----- Data shown

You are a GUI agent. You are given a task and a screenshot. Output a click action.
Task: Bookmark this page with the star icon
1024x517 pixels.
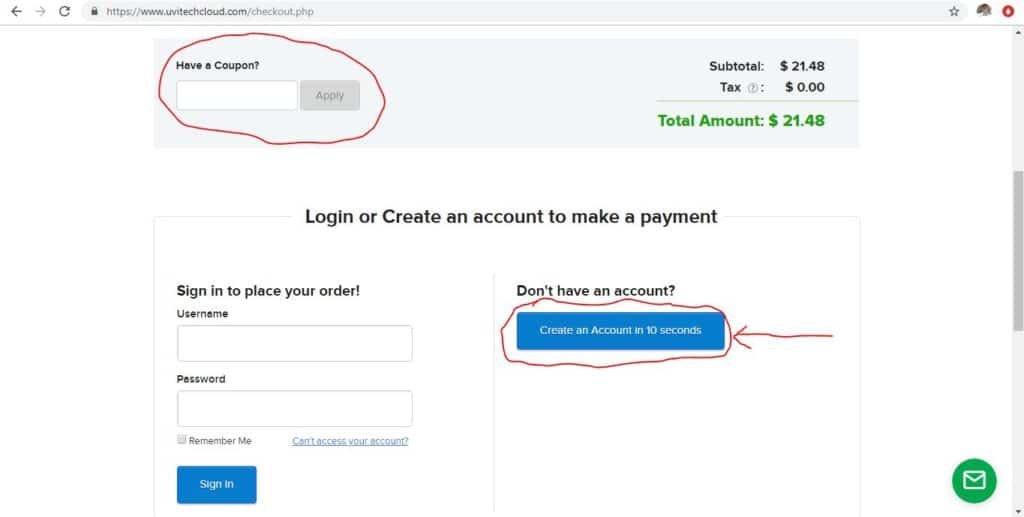coord(954,11)
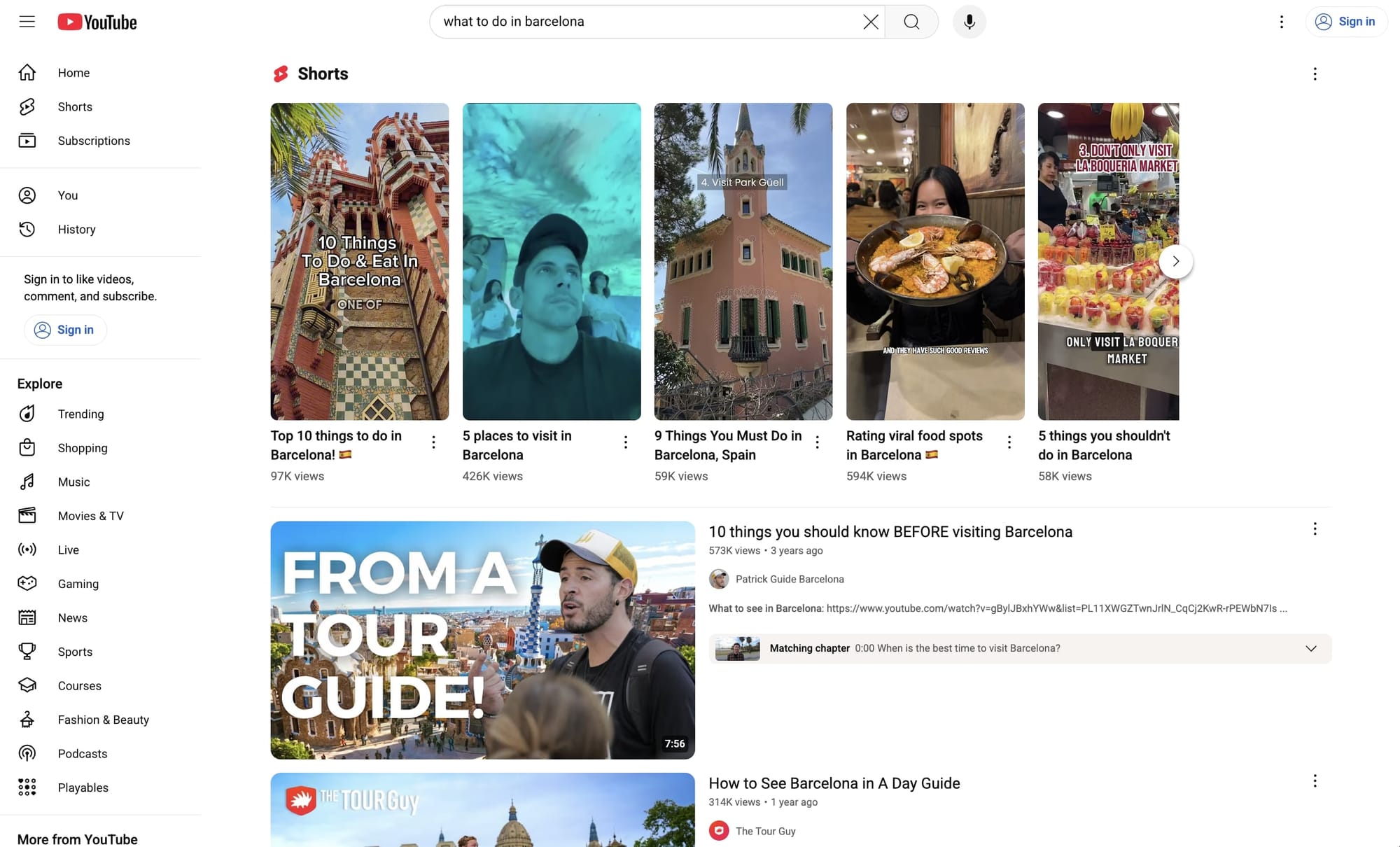Click inside the search input field
Viewport: 1400px width, 847px height.
tap(630, 22)
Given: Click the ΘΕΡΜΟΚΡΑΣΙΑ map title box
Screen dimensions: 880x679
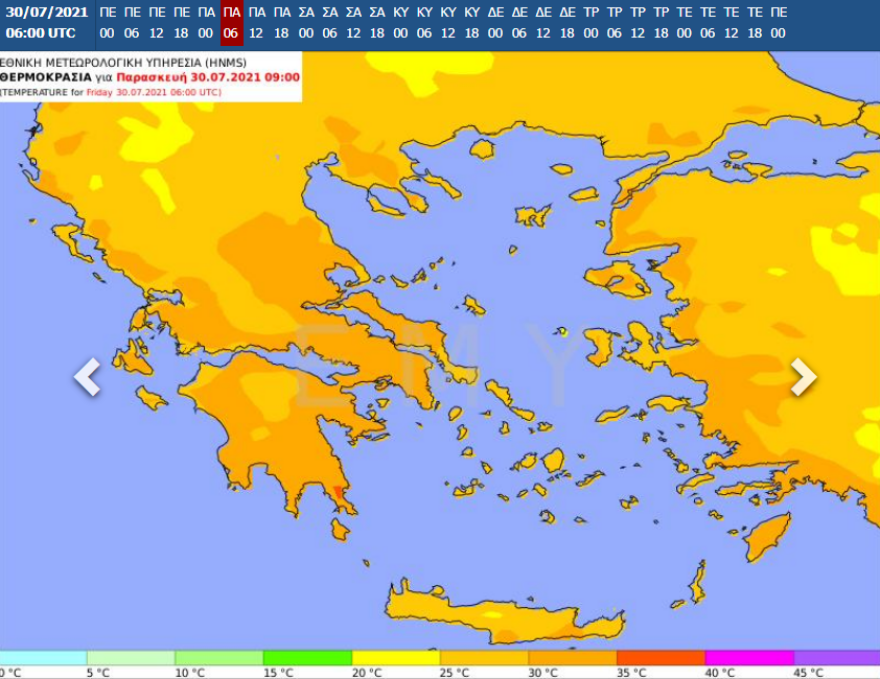Looking at the screenshot, I should pos(150,76).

----------

Problem details
Rewrite the material from the line containing "Given: Click the ΘΕΡΜΟΚΡΑΣΙΑ map title box" through the end, inclusive, with "title" replaced by "heading" and nothing else changed. Leave the pictures out of your answer.

Full response
Given: Click the ΘΕΡΜΟΚΡΑΣΙΑ map heading box
Screen dimensions: 880x679
Looking at the screenshot, I should pos(150,76).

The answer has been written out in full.